This was said to be a retransmission problem by Oracle. Liking this explanation more we opened a ticket at Sun to see if they had noticed any issues like this. Sun coordinated with Oracle to look at the snoops and proposed us the following kernel parameter:

set ip:dohwcksum=0

And with this kernel parameter ... all problems went away. Now I really am not a Solaris expert to know what this kernel parameter does. I read it's a hardware checksum. I personally think it's weird to remove a "check" which is supposed to say if things are correct or not ... but hey ... Sun and Oracle told us to do it, and the problems are gone.

And after 3 months the end of this SR reached a Soft Close state and our website ran smoothly again. Never think a database upgrade might not impact your site obviously.

Friday, 21 March 2008

OC4J Blocked threads

Infrastructure Setup

It all started back in November 2007 when I was asked by my colleagues at Foreach if I could come and help out to do a performance review.

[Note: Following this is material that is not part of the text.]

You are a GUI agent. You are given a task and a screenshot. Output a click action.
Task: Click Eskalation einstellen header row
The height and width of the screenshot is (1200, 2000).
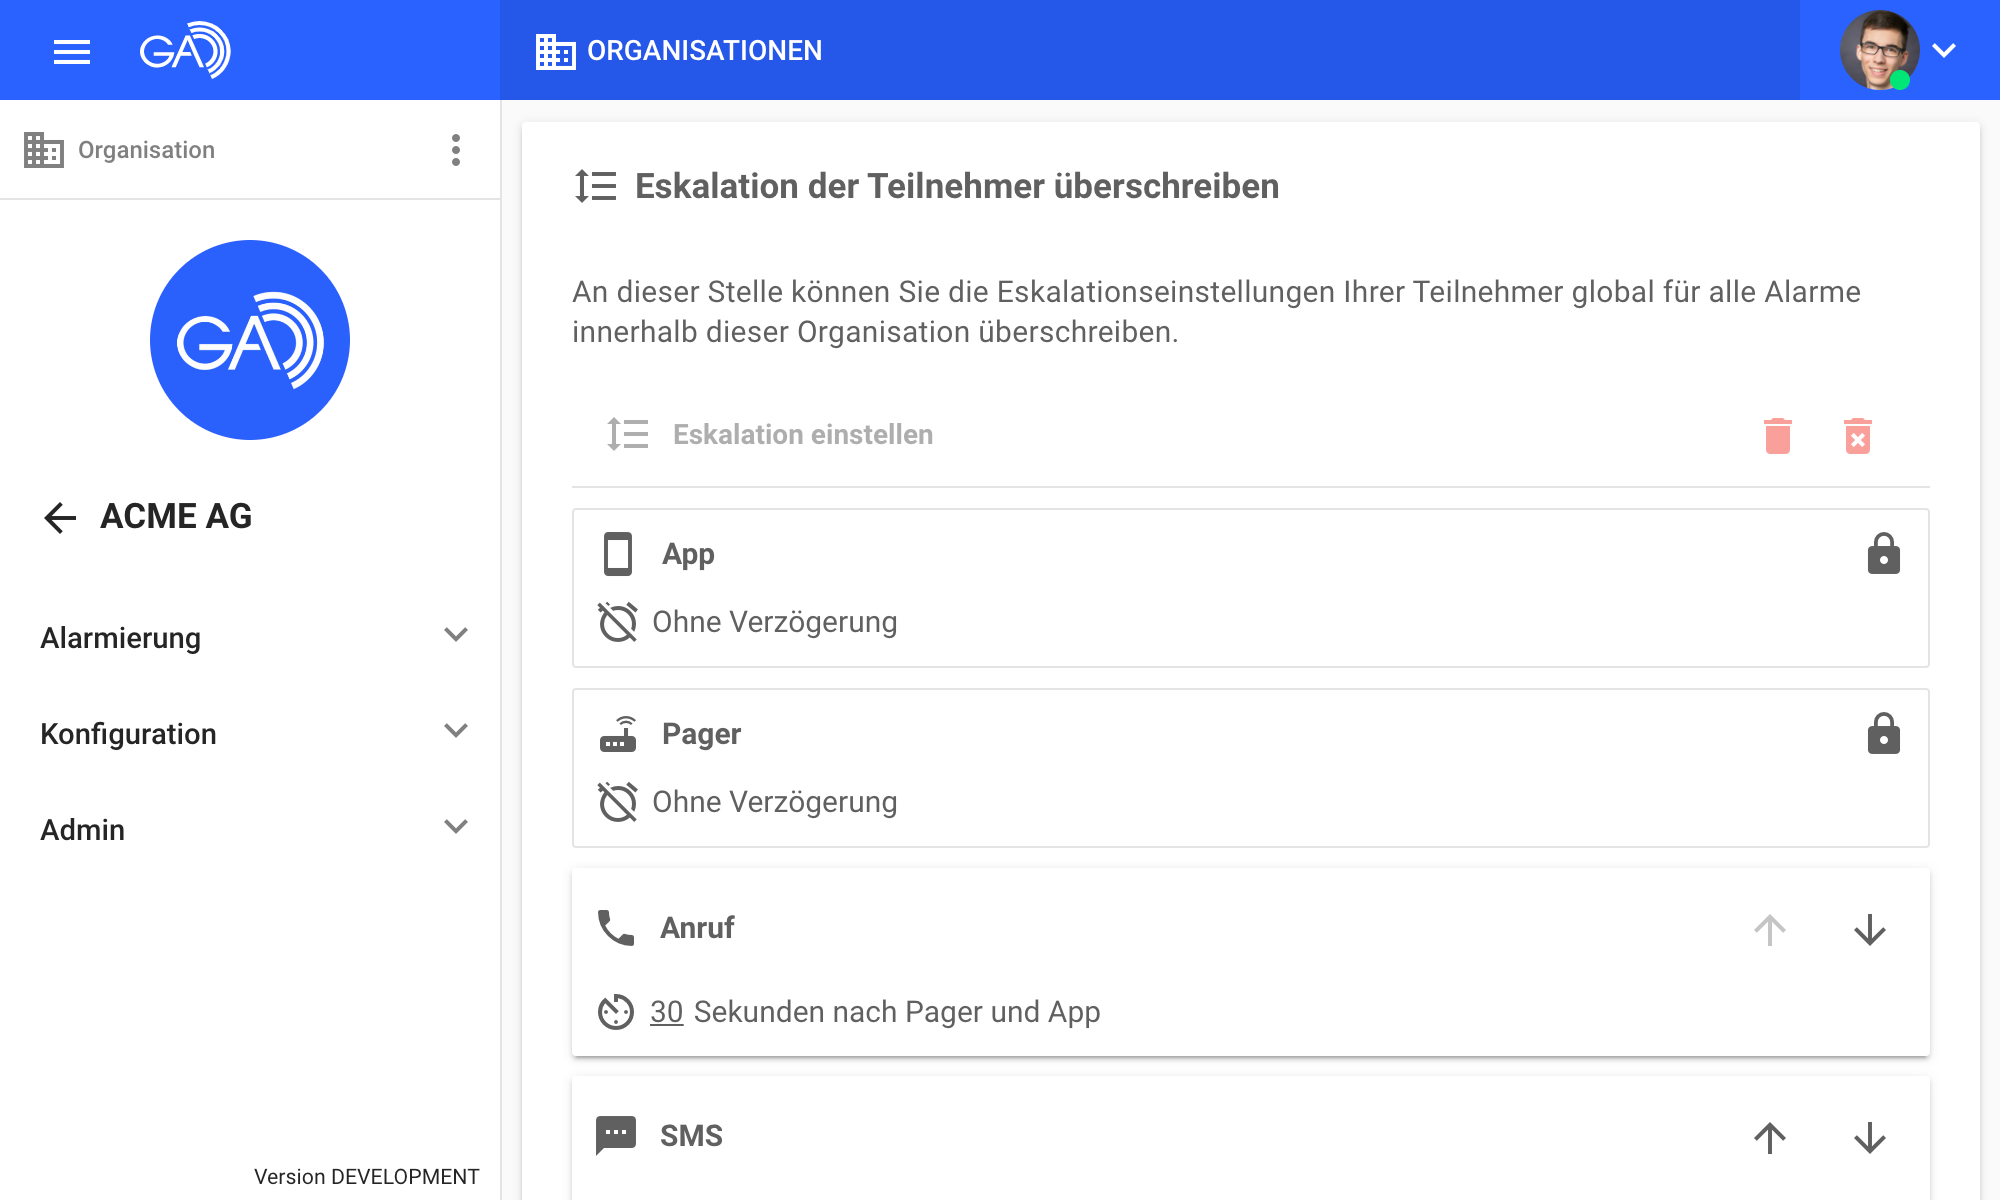[x=802, y=435]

The site in question was the site of De Tijd (or L'Echo in french) which was being ported from Microsoft SQL Server and ASP to a mix of Oracle Database (for articles) and Microsoft SQL Server 2005 (for quotations). The frontend would be handled by Oracle Application Servers (OAS) - with the usual Oracle Containers for Java (OC4J - version 10.1.3.3.0) and Apache servers above. In front of that there's the usual setup of load balancers and Oracle WebCache servers.

Performance review

Of course you start by the usual performance bottlenecks. Check primary keys, integrities, add unobstrusive logging to the DAO objects (log4j), start caching relevant objects with reasonable expire times (ehcache) ... do more stress tests, and so on ... Performance was reasonably satisfactory for launch and then that day finally came. The site was launched.

Blocked threads

It wasn't before long until we started seeing strange behaviours on the origin servers (the servers behind the webcaches). At random times they would just lock-up, needing a restart of the OC4J container about every day. After doing a thread dump we would notice several blocked threads like these:

frame: 0: com.evermind.server.http.HttpSite.getApplication(HttpSite.java:418)
frame: 1: com.evermind.server.http.AJPRequestHandler.initAJP(AJPRequestHandler.java:1011)
frame: 2: com.evermind.server.http.AJPRequestHandler.initRequest(AJPRequestHandler.java:615)
frame: 3: com.evermind.server.http.AJPRequestHandler.run(AJPRequestHandler.java:243)
frame: 4: com.evermind.server.http.AJPRequestHandler.run(AJPRequestHandler.java:187)
frame: 5: oracle.oc4j.network.ServerSocketReadHandler$SafeRunnable.run(ServerSocketReadHandler.java:260)
frame: 6: com.evermind.util.ReleasableResourcePooledExecutor$MyWorker.run(ReleasableResourcePooledExecutor.java:303)
frame: 7: java.lang.Thread.run(Thread.java:595)

Most of them were also pointing to the URLs of the detail of an article. After finding no relevant bottlenecks in our application. We did notice a lot of BLOCKED threads when we did a stress on the article page. If only I could look at HttpSite.getApplication(). I tried finding the source code for Orion, but of course that failed. So I reverted to look at the bytecode from oc4j-internal.jar *coughs*.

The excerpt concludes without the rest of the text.